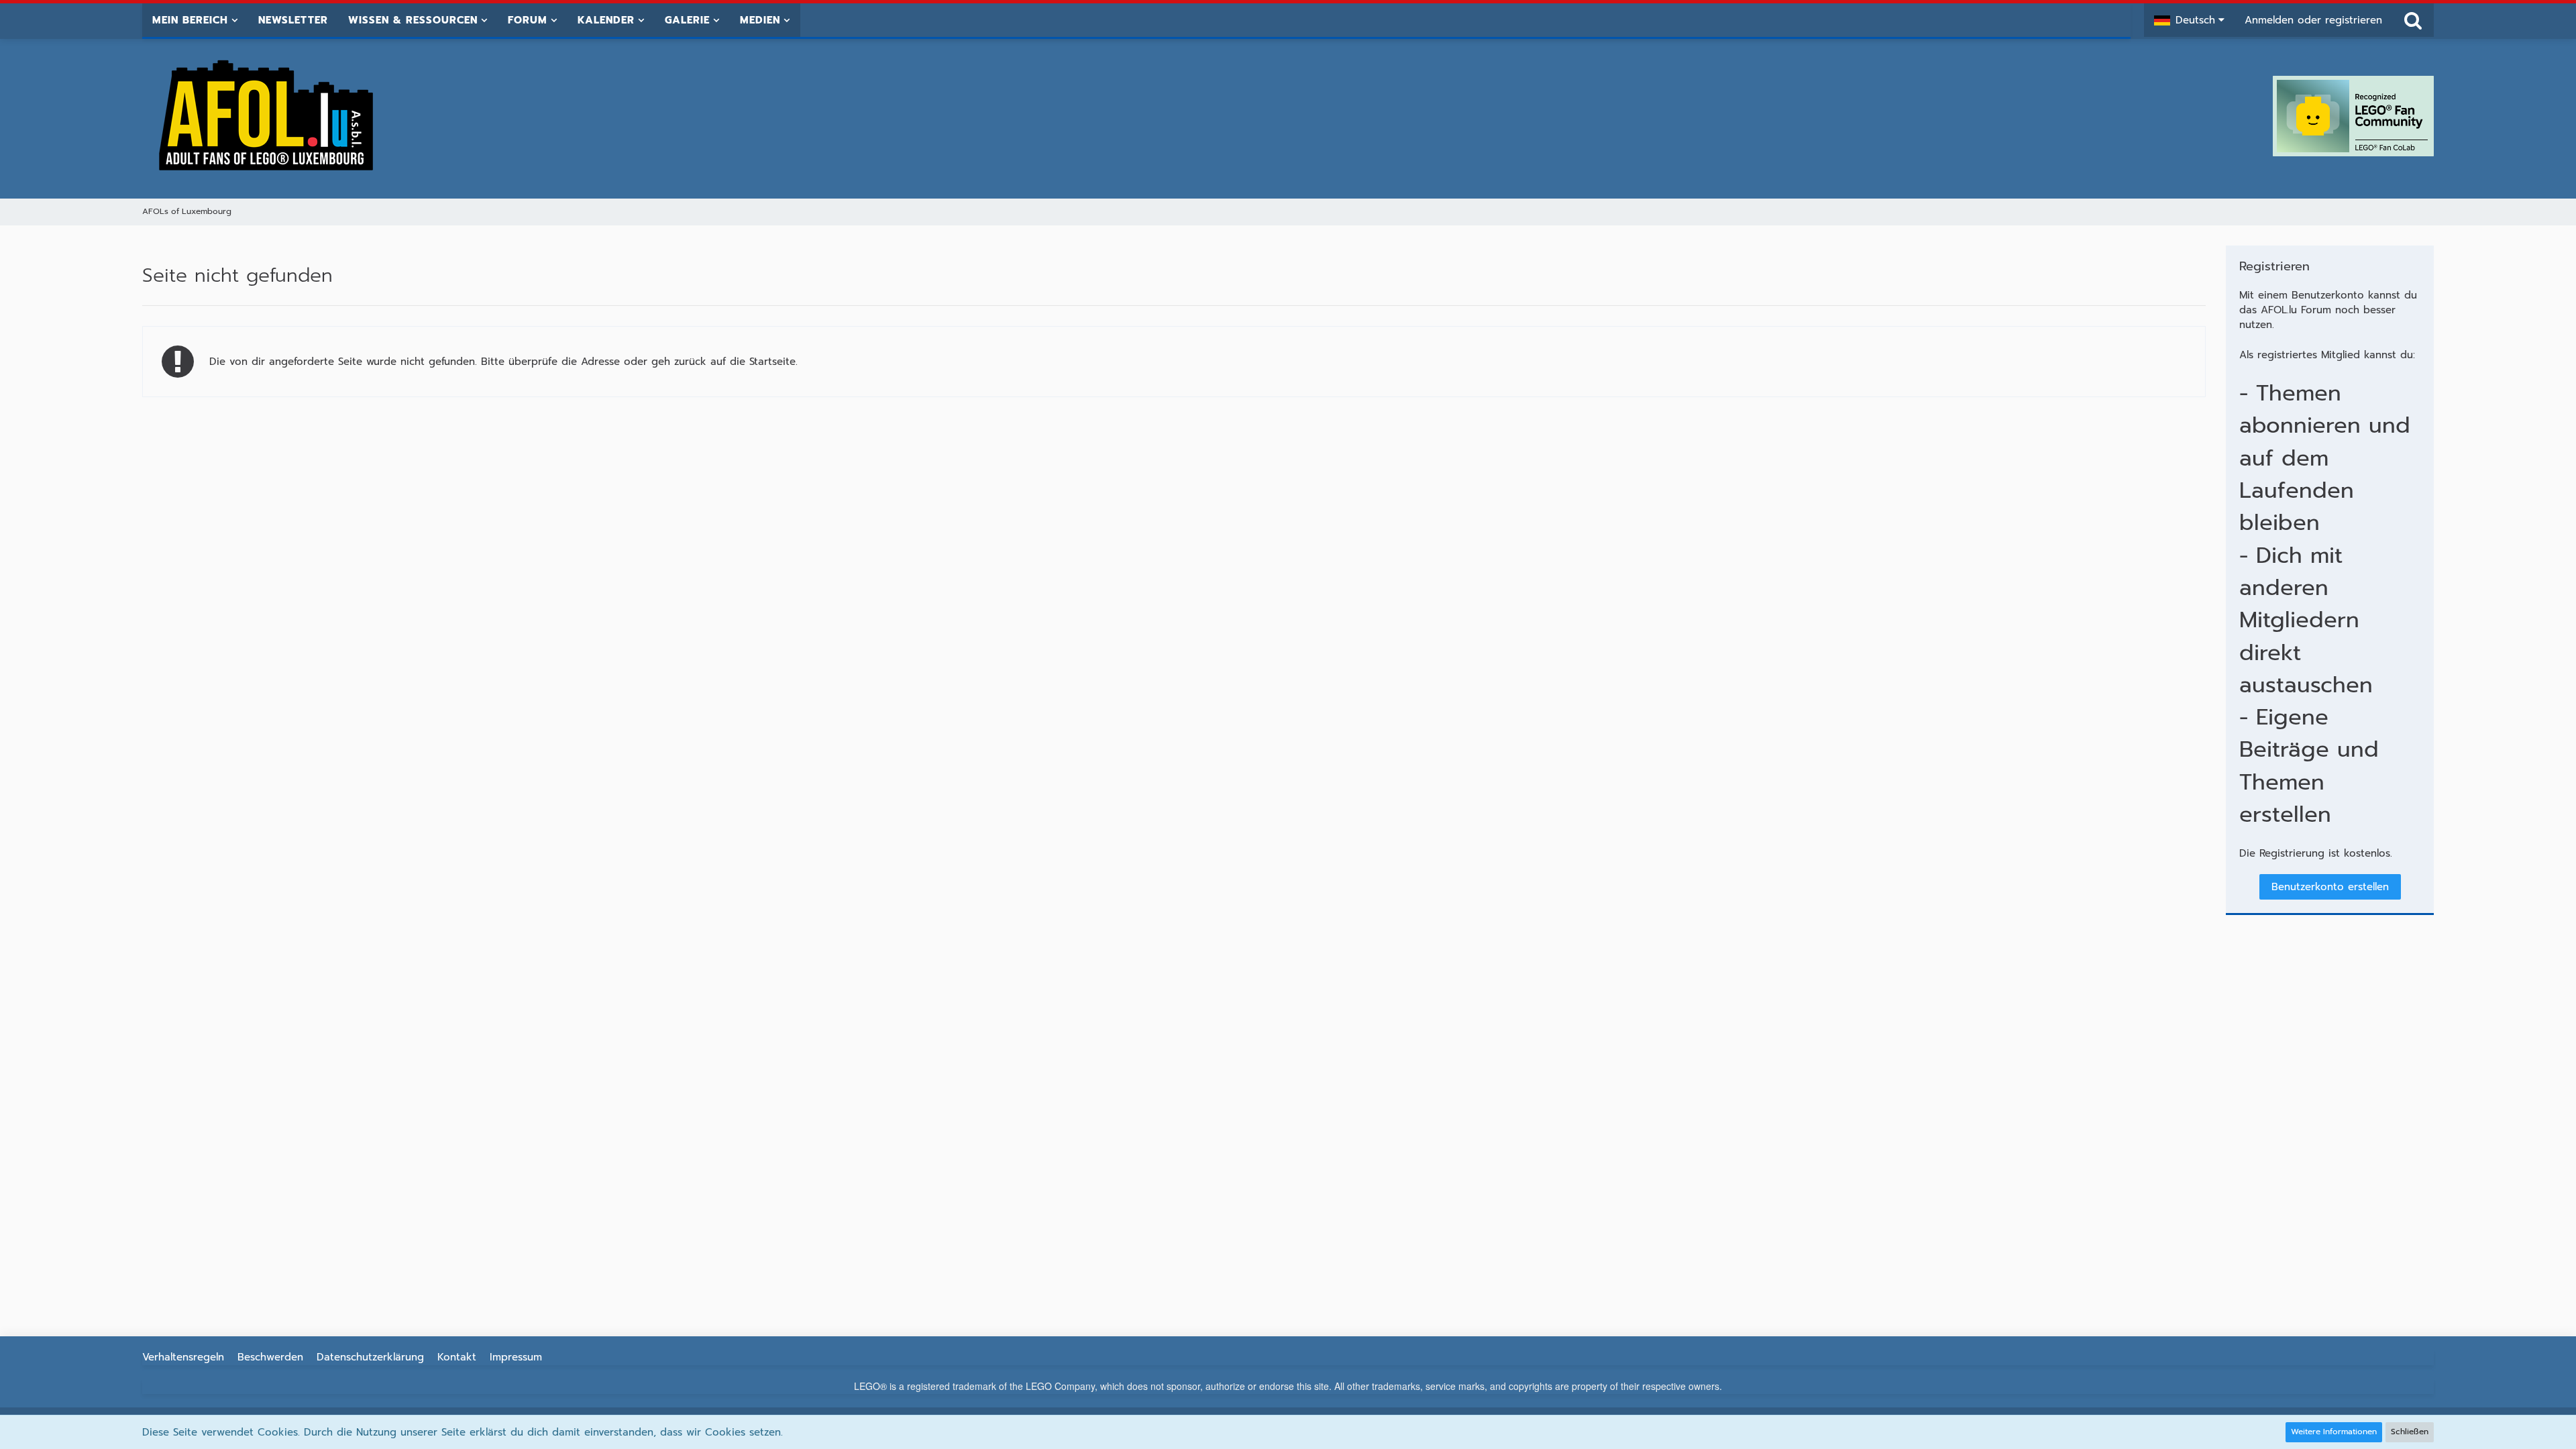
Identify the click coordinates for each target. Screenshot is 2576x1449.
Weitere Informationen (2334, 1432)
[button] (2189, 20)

...

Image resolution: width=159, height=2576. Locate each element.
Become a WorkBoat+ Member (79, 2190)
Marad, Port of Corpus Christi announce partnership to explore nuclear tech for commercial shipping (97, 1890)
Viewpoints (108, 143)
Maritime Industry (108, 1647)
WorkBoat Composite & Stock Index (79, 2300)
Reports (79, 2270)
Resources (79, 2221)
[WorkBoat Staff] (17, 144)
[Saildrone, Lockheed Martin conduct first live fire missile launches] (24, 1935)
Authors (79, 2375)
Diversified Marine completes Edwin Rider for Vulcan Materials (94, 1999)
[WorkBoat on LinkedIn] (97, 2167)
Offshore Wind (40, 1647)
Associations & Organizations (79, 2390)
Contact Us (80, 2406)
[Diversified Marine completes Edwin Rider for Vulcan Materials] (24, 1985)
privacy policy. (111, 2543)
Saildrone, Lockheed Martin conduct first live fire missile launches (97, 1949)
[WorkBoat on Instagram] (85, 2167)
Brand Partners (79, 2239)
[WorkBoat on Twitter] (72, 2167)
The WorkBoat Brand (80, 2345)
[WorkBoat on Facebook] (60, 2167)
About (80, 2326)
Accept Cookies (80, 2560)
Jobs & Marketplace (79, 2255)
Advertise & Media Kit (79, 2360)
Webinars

What the task asks: Copy only this part of the entries above: the line with "Identify the click", the line with "[button] (2189, 20)", and the lines between, all exactly as written.

Answer area:
Identify the click coordinates for each target. Screenshot is 2576x1449.
Weitere Informationen (2334, 1432)
[button] (2189, 20)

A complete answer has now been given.